Tareas:
1/ En el texto sobre «Mil amaneceres», ¿quién es el intérprete actual del bululú?
2/ Según el texto sobre «Mil amaneceres», ¿por qué quien narra tiene que ir a despedir a su amigo? Responde en una a tres oraciones.

Fragmento:
* * *
Mil amaneceres
Por Alberto Morate
En la mañana de hoy recibo la noticia, triste suceso, de que se ha roto para siempre mi amigo, mi casi padre, mi protector, mi maestro. No importa el tiempo transcurrido desde que no nos veíamos. La cuestión es que tengo que ir a darle el último adiós y agradecerle que soy quien soy ahora por estar a su lado durante Mil amaneceres y más, posteriormente. Han pasado los años y un bululú, el autor/actor Benjamín, y el intérprete actual, Carlos Manrique Sastre, acude al Hospicio donde lo dejó hace ya varios años. Su gran amigo no podrá responderle. Pero el representante nos contará sus peripecias desde aquellos mil amaneceres desde las galeras, y lo que vino después por los caminos. El siglo XVII.
Lope de Vega, el Fénix de los ingenios, que eclipsó a todos los demás autores, pero que haberlos, los hubo. Es lo que nos cuenta José Luis Alonso de Santos, que enlaza esta pieza monologada con aquel «Viva el duque, nuestro dueño», cuarenta años después. Convierte una relación de amistad en un recorrido por aquel siglo de oro farandulero, donde se extendía el amor por el teatro. «Porque el teatro, no puede explicarse», hay que verlo, sentirlo, hacerlo nuestro.
* * *
Material de origen:

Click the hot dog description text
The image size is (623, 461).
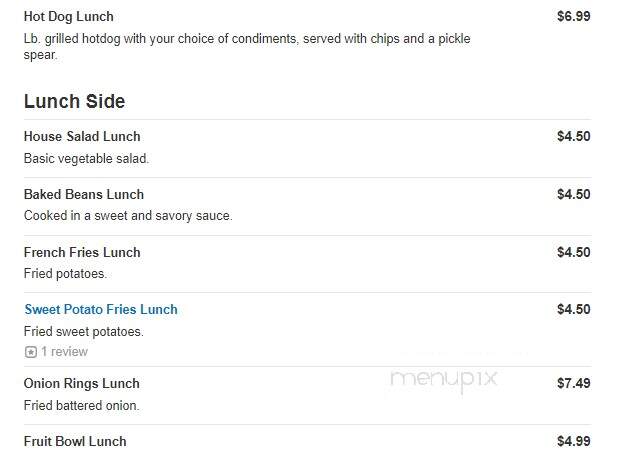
* * *
Respuestas:
1/ Carlos Manrique Sastre.

2/ Su amigo, a quien considera casi un padre, su protector y su maestro, se ha ido para siempre, y debe darle el último adiós. Además, quiere agradecerle que es quien es ahora por haber estado a su lado durante mil amaneceres y más.